TASK DIRECTIONS
Rewrite the paragraph in the carbon removal post that begins "Ocean-based carbon dioxide removal" as a short bulleted list, keeping its main facts.

← All posts
climatecarbon removalbehavioral economicsocean scienceverification

The Measurement Problem at the Heart of Carbon Removal

April 13, 2026·5 min read
Turbulent ocean water creates a foamy texture.

Photo by Lorin Both on Unsplash

In September 2025, NASA's Perseverance rover photographed small red spots ringed with dark material on a Martian rock — "leopard spots" that, on Earth, form either through hot acidic chemistry or through biological action. Scientists couldn't rule out life. The reason this made headlines wasn't just the tantalizing implication. It was that Perseverance couldn't identify the organic molecules it found. The detection worked. The interpretation remained genuinely open.

That's a measurement problem. And it turns out the most consequential measurement problem happening right now isn't on Mars — it's in our oceans.

What You Can't Count, You Can't Sell

Ocean-based carbon dioxide removal is one of the more promising levers we have for pulling CO₂ back out of the atmosphere. The ocean already absorbs roughly a quarter of human emissions annually. The question is whether we can enhance that capacity deliberately — through iron fertilization, kelp farming, alkalinity enhancement, or other approaches — and do it in a way we can actually verify.

[Collected data]
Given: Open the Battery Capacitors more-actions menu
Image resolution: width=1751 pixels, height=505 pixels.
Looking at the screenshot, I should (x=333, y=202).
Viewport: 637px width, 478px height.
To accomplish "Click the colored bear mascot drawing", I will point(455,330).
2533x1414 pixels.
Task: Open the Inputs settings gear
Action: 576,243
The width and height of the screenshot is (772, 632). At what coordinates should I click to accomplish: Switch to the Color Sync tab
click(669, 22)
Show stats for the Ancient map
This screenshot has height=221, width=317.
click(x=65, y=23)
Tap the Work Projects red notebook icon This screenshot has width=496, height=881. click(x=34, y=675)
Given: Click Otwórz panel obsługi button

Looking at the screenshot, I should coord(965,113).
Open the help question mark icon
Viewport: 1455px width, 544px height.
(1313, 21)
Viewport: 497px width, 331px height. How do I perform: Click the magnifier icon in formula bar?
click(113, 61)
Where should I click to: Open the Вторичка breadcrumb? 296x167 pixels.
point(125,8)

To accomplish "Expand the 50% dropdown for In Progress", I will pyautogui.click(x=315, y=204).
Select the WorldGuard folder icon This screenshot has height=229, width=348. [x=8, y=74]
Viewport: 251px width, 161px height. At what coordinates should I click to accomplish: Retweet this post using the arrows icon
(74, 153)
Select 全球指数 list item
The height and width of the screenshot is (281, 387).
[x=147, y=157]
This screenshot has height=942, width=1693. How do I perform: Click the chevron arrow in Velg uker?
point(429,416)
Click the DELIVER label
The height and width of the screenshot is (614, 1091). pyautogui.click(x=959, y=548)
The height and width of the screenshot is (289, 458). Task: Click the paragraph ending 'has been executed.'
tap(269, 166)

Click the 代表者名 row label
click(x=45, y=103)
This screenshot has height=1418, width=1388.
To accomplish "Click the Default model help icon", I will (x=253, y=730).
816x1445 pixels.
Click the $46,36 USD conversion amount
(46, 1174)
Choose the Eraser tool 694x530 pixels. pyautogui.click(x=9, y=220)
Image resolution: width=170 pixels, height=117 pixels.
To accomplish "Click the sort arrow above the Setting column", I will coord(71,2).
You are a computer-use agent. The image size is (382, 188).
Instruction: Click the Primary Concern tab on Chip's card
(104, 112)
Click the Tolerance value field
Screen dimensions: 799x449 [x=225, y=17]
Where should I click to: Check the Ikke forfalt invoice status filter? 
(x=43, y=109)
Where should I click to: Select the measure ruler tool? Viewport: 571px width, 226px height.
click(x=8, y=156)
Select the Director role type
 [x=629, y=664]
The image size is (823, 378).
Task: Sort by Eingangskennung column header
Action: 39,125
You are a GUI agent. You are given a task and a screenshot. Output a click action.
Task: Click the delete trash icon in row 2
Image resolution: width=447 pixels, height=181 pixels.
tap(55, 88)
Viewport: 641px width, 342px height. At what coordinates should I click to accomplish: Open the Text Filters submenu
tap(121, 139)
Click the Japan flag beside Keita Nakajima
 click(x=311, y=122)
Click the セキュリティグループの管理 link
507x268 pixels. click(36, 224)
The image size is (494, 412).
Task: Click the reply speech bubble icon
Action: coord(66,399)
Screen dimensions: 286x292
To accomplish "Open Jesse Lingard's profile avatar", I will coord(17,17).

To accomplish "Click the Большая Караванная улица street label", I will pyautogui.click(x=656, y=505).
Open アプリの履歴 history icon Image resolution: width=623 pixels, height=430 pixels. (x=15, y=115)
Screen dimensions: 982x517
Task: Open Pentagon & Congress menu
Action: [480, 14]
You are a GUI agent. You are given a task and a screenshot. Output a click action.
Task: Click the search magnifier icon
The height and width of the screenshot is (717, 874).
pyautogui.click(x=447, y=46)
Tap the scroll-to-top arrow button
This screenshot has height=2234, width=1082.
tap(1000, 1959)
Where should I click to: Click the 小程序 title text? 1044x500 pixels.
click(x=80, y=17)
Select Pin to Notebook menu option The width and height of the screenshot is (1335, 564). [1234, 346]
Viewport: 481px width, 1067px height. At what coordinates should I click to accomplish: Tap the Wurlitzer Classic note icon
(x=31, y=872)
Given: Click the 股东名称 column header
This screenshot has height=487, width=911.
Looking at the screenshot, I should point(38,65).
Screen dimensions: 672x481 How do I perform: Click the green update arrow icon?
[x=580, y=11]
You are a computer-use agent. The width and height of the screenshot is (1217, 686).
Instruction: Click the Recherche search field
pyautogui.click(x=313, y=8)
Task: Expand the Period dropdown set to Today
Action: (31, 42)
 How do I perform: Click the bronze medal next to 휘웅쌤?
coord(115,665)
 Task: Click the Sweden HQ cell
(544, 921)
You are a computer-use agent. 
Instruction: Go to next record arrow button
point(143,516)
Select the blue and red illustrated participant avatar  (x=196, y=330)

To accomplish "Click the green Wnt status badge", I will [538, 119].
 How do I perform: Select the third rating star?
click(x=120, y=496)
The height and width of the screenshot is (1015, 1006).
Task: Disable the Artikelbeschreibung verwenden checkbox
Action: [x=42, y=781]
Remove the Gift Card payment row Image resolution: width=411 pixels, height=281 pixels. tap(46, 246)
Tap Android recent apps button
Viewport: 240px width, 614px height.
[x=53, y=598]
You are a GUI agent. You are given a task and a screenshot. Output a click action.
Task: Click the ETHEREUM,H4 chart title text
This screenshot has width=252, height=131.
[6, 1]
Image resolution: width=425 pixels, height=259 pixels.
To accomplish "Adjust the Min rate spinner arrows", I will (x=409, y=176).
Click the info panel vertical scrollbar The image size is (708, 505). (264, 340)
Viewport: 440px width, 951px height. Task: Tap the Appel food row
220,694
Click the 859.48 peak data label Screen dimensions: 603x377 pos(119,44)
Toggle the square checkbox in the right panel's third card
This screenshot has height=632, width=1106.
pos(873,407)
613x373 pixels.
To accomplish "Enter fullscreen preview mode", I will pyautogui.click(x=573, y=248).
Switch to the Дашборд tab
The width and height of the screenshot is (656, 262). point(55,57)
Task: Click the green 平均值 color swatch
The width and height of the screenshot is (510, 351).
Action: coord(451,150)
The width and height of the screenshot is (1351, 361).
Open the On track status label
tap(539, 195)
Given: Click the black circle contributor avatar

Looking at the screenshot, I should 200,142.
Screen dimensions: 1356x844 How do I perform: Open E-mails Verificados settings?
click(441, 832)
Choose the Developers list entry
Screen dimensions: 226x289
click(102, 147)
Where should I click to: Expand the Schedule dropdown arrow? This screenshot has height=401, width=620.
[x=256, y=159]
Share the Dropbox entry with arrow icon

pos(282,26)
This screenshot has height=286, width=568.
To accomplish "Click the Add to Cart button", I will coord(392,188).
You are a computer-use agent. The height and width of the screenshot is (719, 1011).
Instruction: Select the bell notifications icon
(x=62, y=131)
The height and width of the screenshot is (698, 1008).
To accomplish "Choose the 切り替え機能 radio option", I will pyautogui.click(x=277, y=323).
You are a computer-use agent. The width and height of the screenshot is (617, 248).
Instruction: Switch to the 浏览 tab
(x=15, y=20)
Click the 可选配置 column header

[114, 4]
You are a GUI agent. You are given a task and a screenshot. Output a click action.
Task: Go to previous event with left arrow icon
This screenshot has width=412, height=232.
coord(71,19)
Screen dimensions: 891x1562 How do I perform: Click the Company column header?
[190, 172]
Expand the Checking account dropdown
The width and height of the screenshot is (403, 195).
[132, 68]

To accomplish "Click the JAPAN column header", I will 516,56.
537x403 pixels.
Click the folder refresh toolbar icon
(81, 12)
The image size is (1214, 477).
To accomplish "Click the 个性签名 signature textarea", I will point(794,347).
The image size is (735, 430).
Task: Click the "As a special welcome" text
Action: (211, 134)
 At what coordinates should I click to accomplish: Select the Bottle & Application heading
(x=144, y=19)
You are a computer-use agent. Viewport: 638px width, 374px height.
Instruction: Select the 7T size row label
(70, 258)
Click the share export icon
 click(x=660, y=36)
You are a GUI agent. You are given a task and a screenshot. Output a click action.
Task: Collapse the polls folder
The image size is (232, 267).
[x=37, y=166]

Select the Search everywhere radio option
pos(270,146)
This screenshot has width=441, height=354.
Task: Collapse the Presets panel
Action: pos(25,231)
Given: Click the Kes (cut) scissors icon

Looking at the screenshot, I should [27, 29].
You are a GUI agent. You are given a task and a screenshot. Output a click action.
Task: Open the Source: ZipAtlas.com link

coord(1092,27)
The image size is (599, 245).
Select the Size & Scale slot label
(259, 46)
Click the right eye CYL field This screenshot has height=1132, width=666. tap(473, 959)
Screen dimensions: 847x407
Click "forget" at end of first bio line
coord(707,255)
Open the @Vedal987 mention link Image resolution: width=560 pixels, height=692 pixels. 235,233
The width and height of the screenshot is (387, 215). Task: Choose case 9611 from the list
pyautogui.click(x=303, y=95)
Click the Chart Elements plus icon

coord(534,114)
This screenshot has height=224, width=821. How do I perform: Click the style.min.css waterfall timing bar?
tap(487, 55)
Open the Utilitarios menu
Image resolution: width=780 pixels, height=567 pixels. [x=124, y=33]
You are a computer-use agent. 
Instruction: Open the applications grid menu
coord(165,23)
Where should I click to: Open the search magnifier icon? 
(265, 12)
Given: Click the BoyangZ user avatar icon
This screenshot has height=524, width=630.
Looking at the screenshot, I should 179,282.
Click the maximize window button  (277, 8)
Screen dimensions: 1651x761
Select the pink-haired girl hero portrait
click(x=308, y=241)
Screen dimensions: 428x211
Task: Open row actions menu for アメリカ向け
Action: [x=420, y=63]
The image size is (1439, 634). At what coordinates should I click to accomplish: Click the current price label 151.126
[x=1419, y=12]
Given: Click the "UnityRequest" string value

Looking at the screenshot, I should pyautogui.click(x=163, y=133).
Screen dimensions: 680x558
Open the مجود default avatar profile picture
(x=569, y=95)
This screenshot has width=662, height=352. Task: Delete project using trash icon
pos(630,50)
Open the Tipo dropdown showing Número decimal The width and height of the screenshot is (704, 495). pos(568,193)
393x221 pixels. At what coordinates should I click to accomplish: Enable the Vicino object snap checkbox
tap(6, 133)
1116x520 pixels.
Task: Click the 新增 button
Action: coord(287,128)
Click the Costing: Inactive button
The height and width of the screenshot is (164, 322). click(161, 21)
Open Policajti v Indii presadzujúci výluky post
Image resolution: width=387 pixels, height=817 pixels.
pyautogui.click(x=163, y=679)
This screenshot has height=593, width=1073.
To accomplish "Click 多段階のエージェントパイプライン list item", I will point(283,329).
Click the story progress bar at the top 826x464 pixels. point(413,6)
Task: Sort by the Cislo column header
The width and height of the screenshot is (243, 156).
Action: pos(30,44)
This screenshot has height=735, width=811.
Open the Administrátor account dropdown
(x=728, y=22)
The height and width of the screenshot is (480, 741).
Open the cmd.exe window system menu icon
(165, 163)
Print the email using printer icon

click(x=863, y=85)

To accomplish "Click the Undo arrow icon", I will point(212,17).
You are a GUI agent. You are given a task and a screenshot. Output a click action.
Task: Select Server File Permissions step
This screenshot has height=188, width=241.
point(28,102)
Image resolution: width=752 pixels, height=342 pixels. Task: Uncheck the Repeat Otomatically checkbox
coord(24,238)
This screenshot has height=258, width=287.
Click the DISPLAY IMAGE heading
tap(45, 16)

YOUR RESPONSE
- Ocean-based carbon dioxide removal is one of the more promising ways to pull CO₂ back out of the atmosphere.
- The ocean already absorbs roughly a quarter of human emissions each year.
- The question is whether that capacity can be deliberately enhanced and verified. Possible methods include iron fertilization, kelp farming, alkalinity enhancement and other approaches.